If those numbers hold, then Mr. Aceves and Mr. Torlakson will face off on the November ballot—not the result that most close watchers of this race were expecting.
That Mr. Aceves, who has never before run for public office, emerged as the leading vote-getter was somewhat of a surprise, though he had substantial financial backing through an independent expenditure committee set up by the the Association of California School Administrators. For months, the campaign to replace outgoing state chief Jack O'Connell had been widely cast (including by this blogger) as a fight between the California Teachers Association, which backed Mr. Torlakson, and EdVoice, a non-profit education reform group which supported Ms. Romero. All along, Mr. Aceves pitched himself as outside the union-vs.-reformer battle and touted his decades-long experience as a district superintendent.
The CTA, along with the California Federation of Teachers, sank money into radio spots for Mr. Torlakson, while EdVoice, with money from wealthy supporters, bought television ads for Ms. Romero.

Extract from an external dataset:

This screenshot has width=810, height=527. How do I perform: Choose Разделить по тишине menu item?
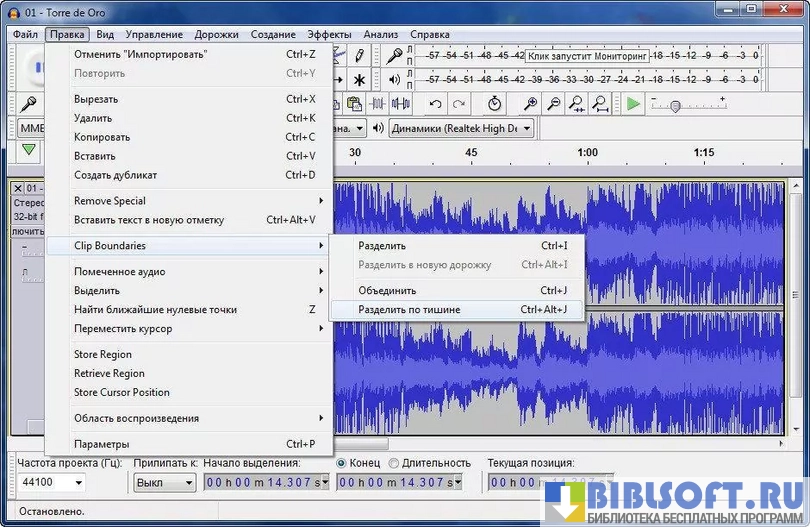[410, 310]
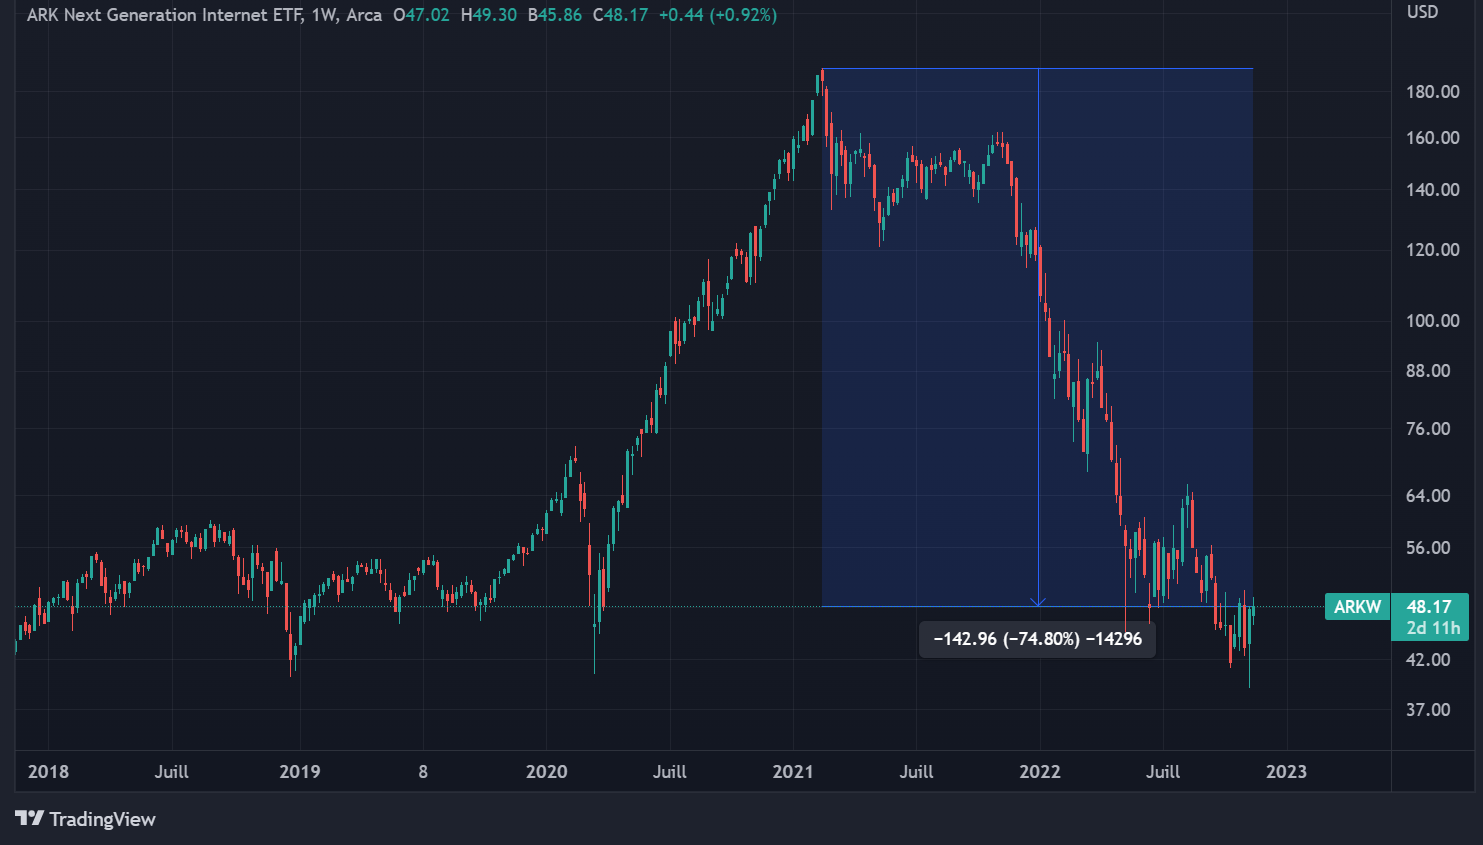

Of course, the race for the Republican gubernatorial U.S. Senate nominations overshadowed all others in California as two female, former corporate executives, sailed to easy victory over their rivals. Meg Whitman, former CEO of eBay, won decisively over Insurance Commissioner Steve Poizner (a founder, by the way, of EdVoice). She will take on the Democratic state Attorney General Jerry Brown in November. Former Hewlett-Packard chief executive Carly Fiorina won the GOP Senate primary and will take on Democratic stalwart Barbara Boxer, who is seeking her fourth term.
In South Carolina, where the state chief's race is a partisan one, Democrat Frank Holleman, who was a top aide to former U.S. Secretary of Education Richard Riley, won his primary with 56 percent of the vote. Who he will face in November won't be decided until June 22 when the top two Republican vote-getters—a college president and a home-schooling mother—duke it out in a runoff.
Current South Carolina schools chief, Jim Rex, lost his bid to become the Democratic nominee for governor.